Terry Reedy tjreedy at udel.edu
Wed Aug 2 23:01:59 EDT 2017


Rearranging things in order. I asked
 >     Do people on a team have to be core-developers?

The broader question is whether active people who want notifications 
have to be a committer to get automatic notifications of a PR and in 
particular a review request.  It appears that anyone with a github 
account can review python PRs and that anyone who does submit a review, 
as opposed to comments, gets listed under Reviews.

Moreover, we *want* more reviews from non-committer contributors.  To 
encourage this, Martin Loewis once offered to review any patch in 
exchange for 5 reviews by such people, even if brief.  I understood that 
the hope of getting more such reviews was one of the reasons for the switch.

> On Wed, Aug 2, 2017 at 2:47 PM, Steve Dower <steve.dower at python.org 
> <mailto:steve.dower at python.org>> wrote:

>     I have no strong opinion about core vs non-core dev, but I think
>     part of the point of the distinction is reflected here.
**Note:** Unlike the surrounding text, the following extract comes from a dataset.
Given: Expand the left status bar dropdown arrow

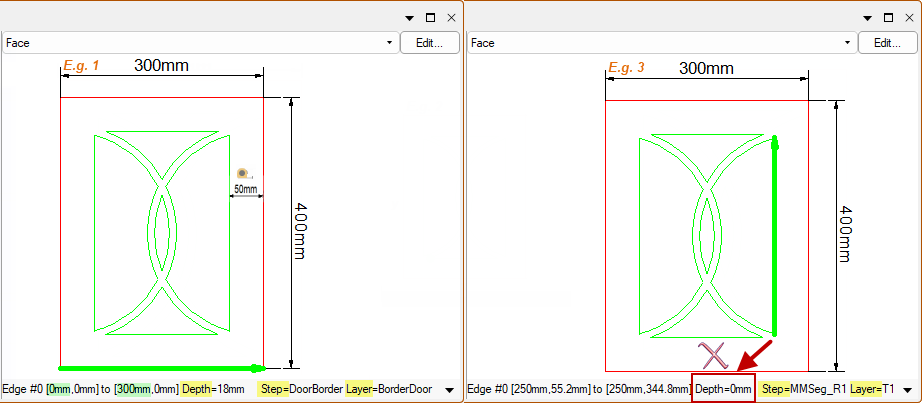Looking at the screenshot, I should 448,389.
Why would we
>     notify someone about every PR in an area if we don’t want them to be
>     committers?

I not sure what 'them' you are speaking of.  I am thinking about active 
contributors who are potential committers.  Part of becoming a committer 
is demonstrating the ability to do committer-qualify reviews.

On 8/2/2017 7:06 PM, Senthil Kumaran wrote:
 > Only committers can merge stuff. So, that would make a requirement that
 > reviewers  (and @team-of-reviwers)should be core-dev / committers.

If we were using the list as an actual 'code owner' list, I would not 
have asked.  But it was said that we are not using it that way and that 
there is no plan to turn on the 'owner' feature.